In a 10 September note, Leerink Partners analyst Mani Foroohar said the reaction to the news would likely be modest, “given [BridgeBio’s] plan to partner for programs not meeting their capital threshold has been telegraphed for some time.”
Shares of BridgeBio closed down 6.7% at $27.99 on 11 September.
In a same-day note, JMP Securities analyst Jonathan Wolleben said that although the gene therapy “was a long shot,” BridgeBio falling out of the race is an incremental positive for Spruce Biosciences, Inc., which jumped from third in line to having its Phase IIb tildacerfont potentially be the second CAH drug to win approval, after Eton Pharmaceuticals, Inc.’s Alkindi Sprinkle (hydrocortisone oral granules), which the FDA approved in 2020. (Also see "Major Milestone For Diurnal As FDA Approves Alkindi" - Scrip, 30 September, 2020.) Spruce licensed tildacerfont from Eli Lilly and Company in 2016. (Also see "Start-Up Spruce Repurposes Lilly Drug For Genetic Adrenal Condition" - Scrip, 8 March, 2019.)

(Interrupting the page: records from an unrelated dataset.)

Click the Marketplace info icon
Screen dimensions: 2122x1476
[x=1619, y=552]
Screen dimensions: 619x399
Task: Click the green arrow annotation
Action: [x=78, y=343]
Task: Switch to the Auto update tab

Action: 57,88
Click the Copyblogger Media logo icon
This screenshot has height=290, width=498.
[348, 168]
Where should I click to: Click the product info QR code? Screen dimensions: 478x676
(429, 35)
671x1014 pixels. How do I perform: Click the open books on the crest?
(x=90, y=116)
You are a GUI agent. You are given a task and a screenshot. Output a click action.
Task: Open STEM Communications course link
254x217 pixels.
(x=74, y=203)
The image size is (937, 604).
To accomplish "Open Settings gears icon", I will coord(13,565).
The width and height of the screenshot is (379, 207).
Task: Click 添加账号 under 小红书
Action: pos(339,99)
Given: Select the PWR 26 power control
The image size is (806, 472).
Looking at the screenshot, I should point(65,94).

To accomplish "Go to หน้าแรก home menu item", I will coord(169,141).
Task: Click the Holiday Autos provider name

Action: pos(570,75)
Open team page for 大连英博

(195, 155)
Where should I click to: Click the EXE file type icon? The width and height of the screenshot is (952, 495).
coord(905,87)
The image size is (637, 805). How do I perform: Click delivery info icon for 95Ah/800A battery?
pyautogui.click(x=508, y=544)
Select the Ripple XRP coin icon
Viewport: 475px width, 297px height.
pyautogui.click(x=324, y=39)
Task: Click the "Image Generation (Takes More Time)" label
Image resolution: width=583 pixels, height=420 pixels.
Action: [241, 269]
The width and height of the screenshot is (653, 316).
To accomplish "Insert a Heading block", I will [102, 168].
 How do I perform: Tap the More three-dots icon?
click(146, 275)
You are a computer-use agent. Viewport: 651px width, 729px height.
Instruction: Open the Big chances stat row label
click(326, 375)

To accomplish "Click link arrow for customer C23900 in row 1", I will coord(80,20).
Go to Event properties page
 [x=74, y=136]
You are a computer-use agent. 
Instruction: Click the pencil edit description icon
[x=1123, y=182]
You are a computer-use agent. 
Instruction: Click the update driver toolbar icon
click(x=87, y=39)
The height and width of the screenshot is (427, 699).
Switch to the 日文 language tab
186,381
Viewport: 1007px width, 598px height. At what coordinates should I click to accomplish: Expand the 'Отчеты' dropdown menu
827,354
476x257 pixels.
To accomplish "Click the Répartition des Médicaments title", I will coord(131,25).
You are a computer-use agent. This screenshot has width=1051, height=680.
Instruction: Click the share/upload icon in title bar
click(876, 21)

“We remain cautiously optimistic that the make-or-break readouts for tildacerfont next quarter could look good and we continue to like the opportunity for tildacerfont in CAH, which affects ~20K-30K patients in the US today with ~250 patients identified via newborn screening annually, which is large enough to support multiple drugs,” Wolleben said. “While a one-and-done option for CAH is appealing, it does not appear the science is quite there yet, with BBIO stating that the Phase 1/2 data were ‘not yet transformational’ but do support the candidate’s safety profile.”